Long term, I’d like to switch the permanent wiring to Tendrils – Stakkas, but that’s mainly a matter of cost and availability.
When entire cable runs go vertically through the case, I also don’t mind placing a blank panel underneath them.
Unfortunately, I think my custom internal signal bus is hard to retrofit into “normal” Eurorack cases simply due to space constraints.
On top of that, I’ve modded all relevant modules by soldering a small wire to their CLOCK, RESET, and GND points and adding a custom connector. It’s a very minimal modification and easy to undo, but understandably not everyone is comfortable doing that.
Anyway, I’m planning to put together a small presentation about it sometime soon.
As for clocking in general: I don’t know how it is in your system, but in mine it’s technically impossible to drive all clock/reset-capable modules from the same clock. Roughly half of them would have an offset.
Because of that, I built an alternative master clock using an Arduino.
The idea is simple: the first clock pulse is withheld, not sent out.
Additionally, some modules in my setup require an inverted reset signal to end up perfectly in sync again after pressing stop/start.

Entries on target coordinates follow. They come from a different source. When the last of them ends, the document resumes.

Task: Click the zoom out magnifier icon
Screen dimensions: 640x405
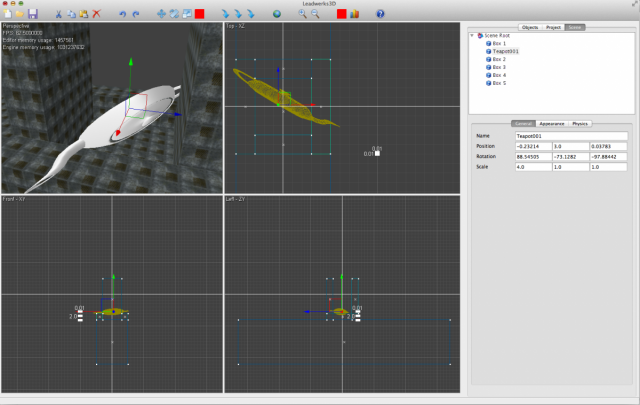Action: pyautogui.click(x=315, y=14)
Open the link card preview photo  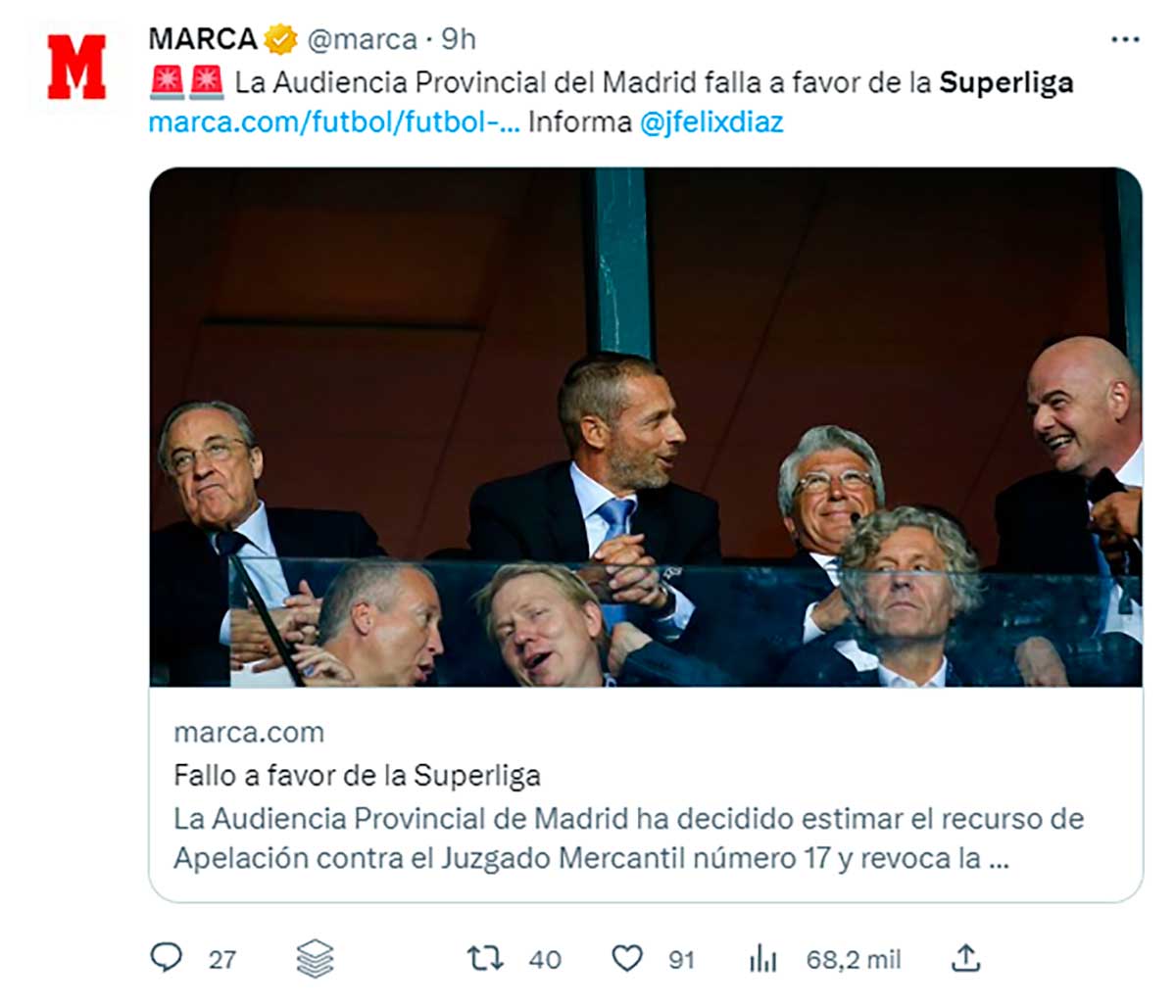click(645, 426)
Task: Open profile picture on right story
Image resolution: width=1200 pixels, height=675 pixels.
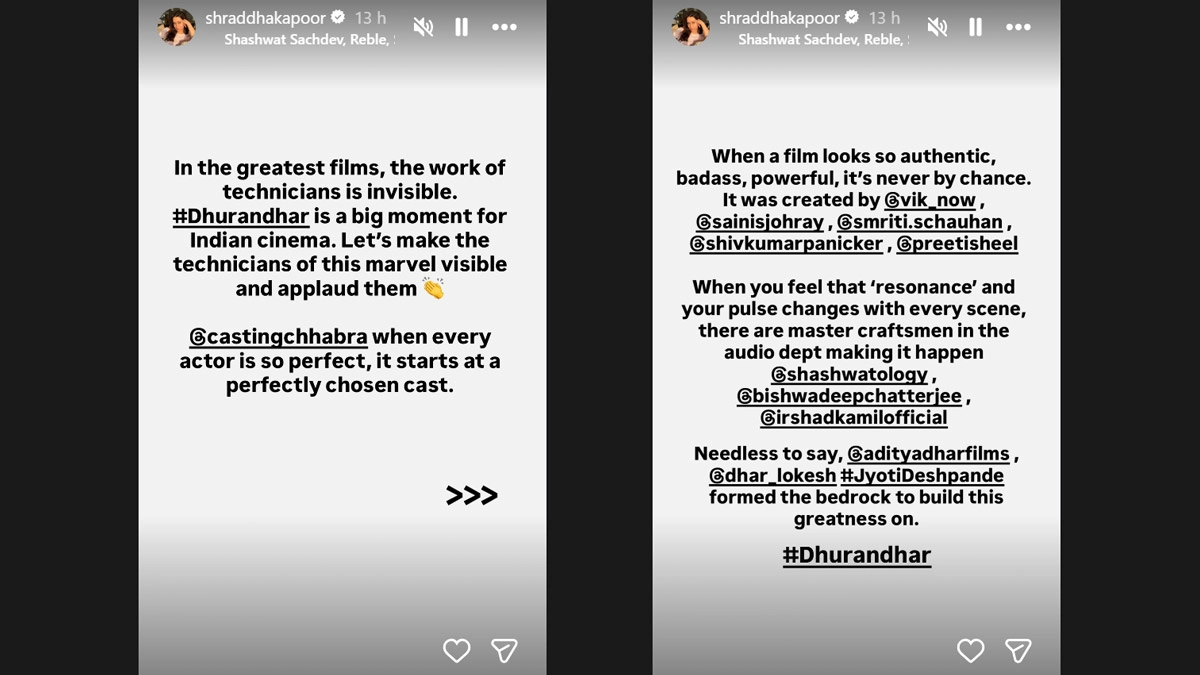Action: [691, 27]
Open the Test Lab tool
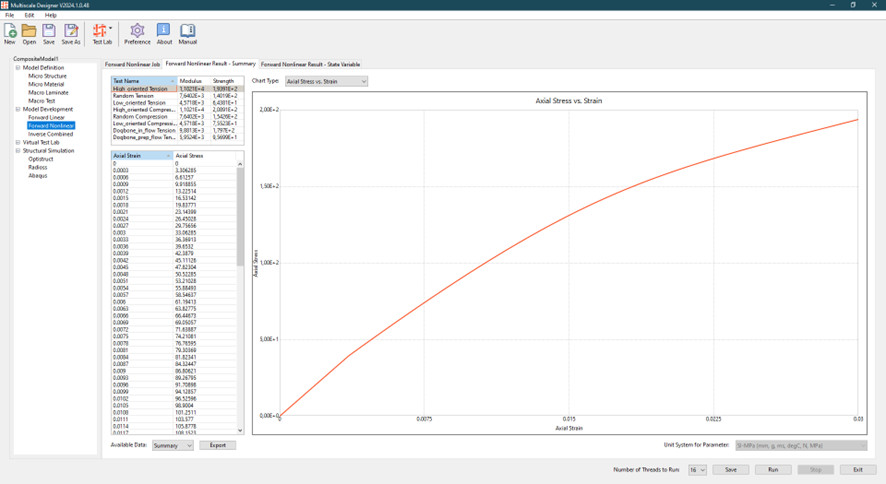 (101, 34)
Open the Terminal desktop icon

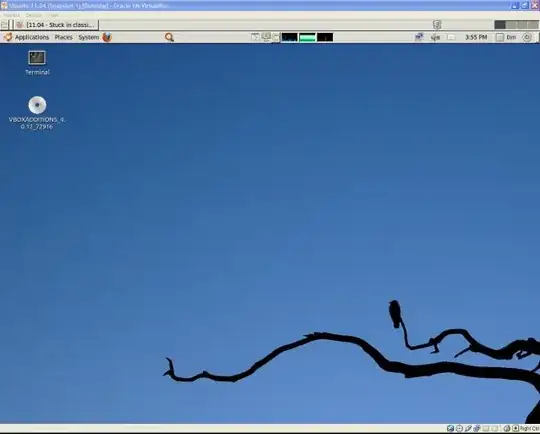(37, 63)
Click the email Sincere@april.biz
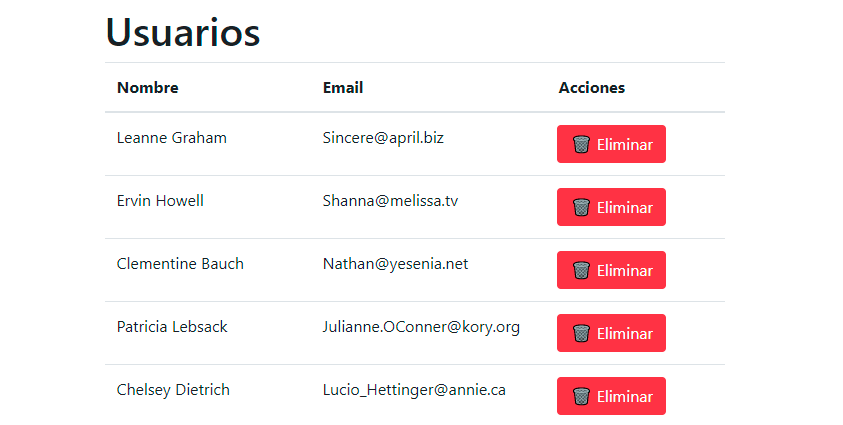Viewport: 843px width, 425px height. 383,138
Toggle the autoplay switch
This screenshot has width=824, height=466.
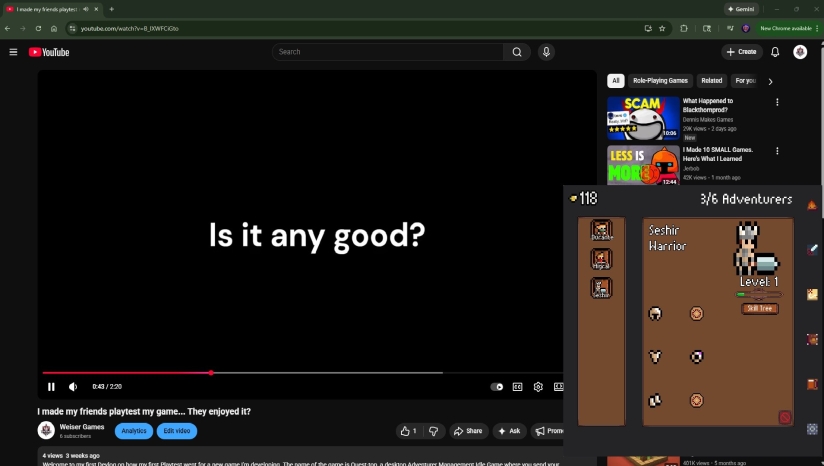tap(497, 387)
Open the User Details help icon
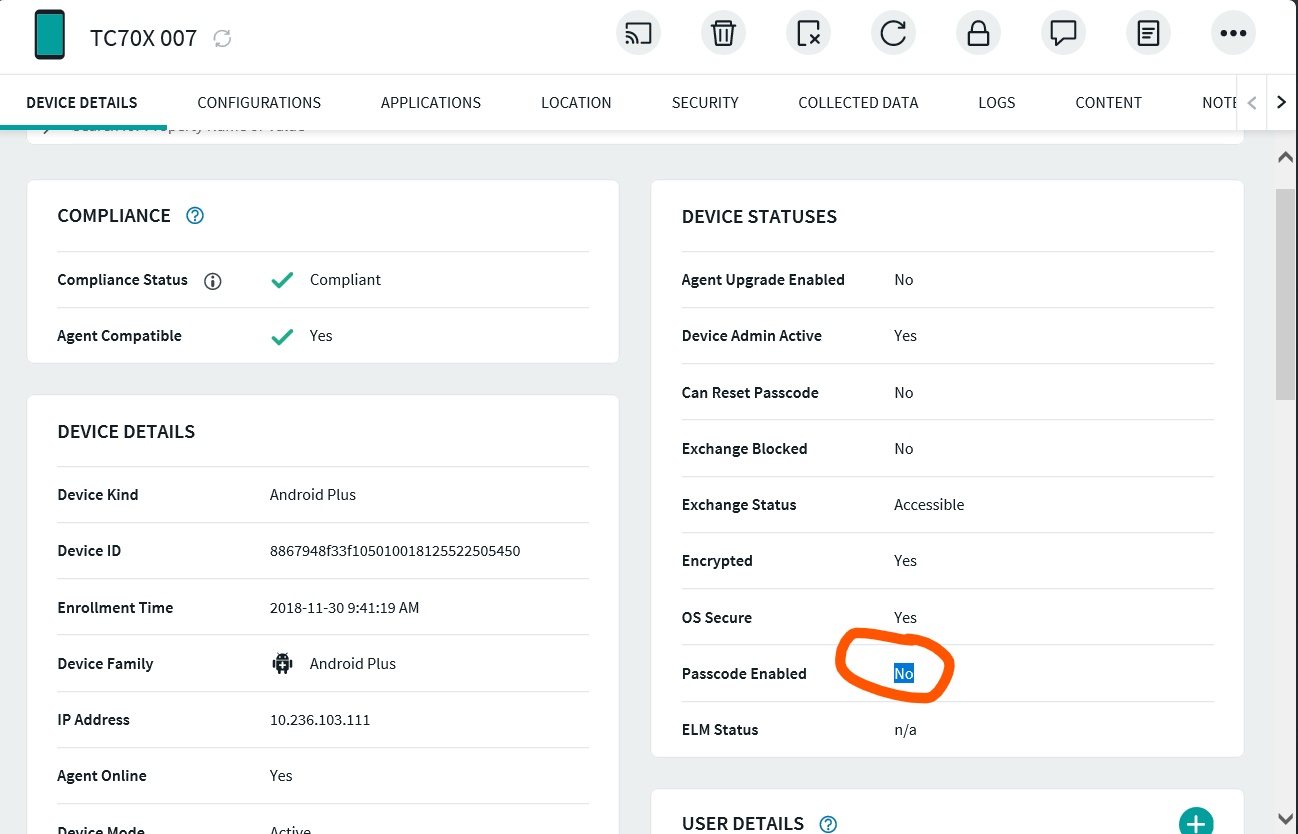Viewport: 1298px width, 834px height. pyautogui.click(x=828, y=824)
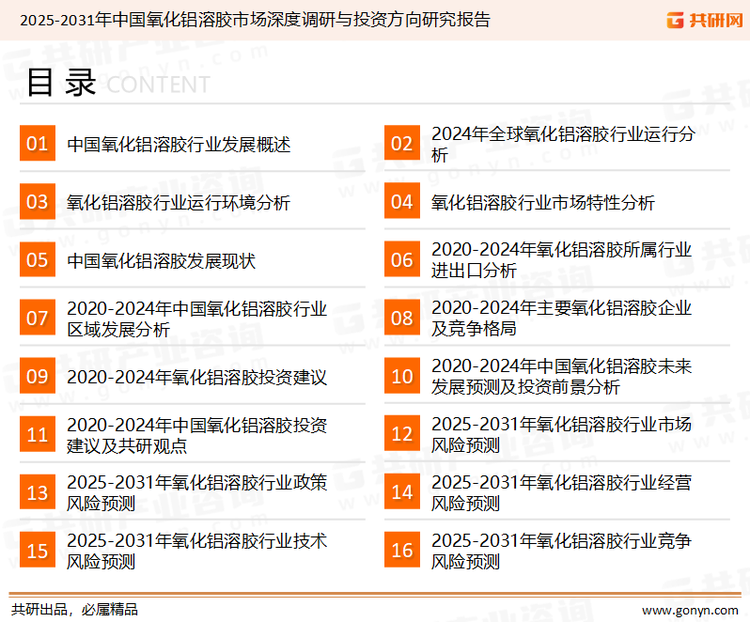Screen dimensions: 750x622
Task: Select 2020-2024年氧化铝溶胶投资建议 entry
Action: click(196, 376)
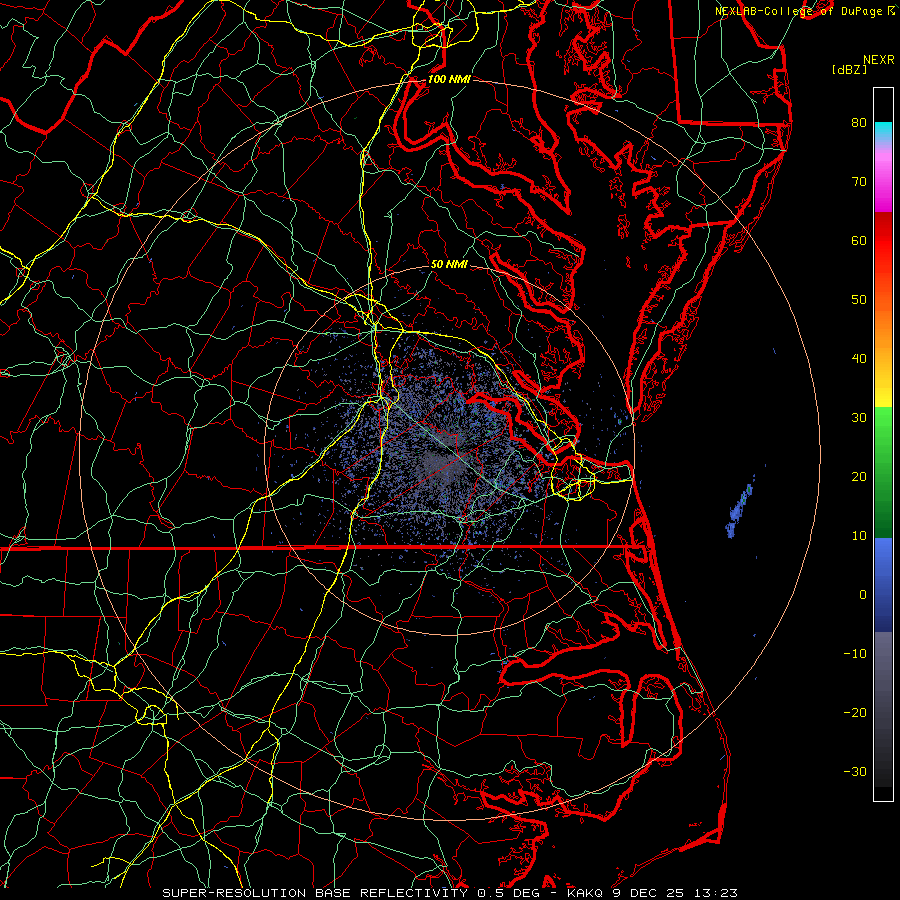Click the NEXLAB-College of DuPage logo text

(x=799, y=10)
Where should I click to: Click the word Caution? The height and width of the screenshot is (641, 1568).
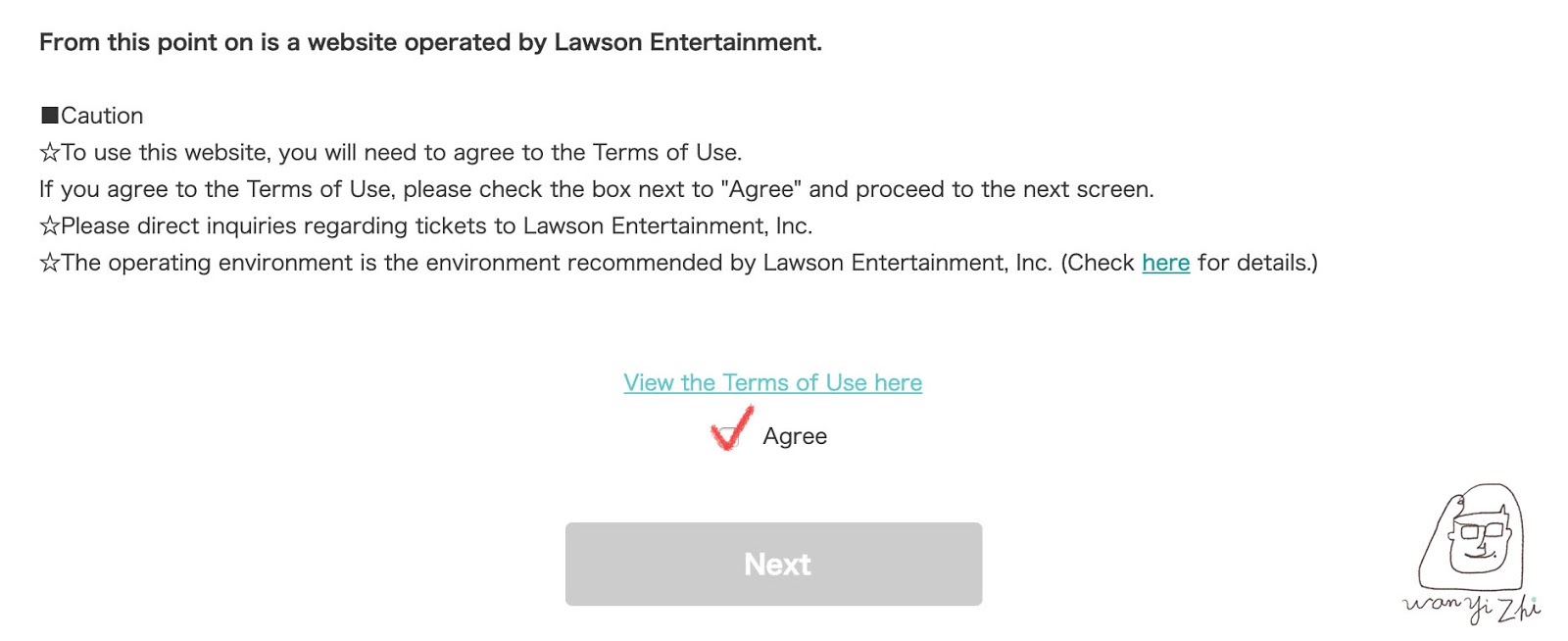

It’s a bit unfortunate that there’s no real standard for this.
Right now I’m very keen to try @roboDNA’s PULSE module. I’m really curious whether it can solve these sync issues and potentially make my Arduino obsolete.
Ideally, it would also allow tempo divisions (and maybe multiplications in the future) for permanently patched modules while accounting for the often very idiosyncratic reset behavior of different modules. In case it solves this problem i probably will add 2 PULSE instances to my rack.
What matters most to me is simple:
after hitting stop and start, everything must still be perfectly in sync.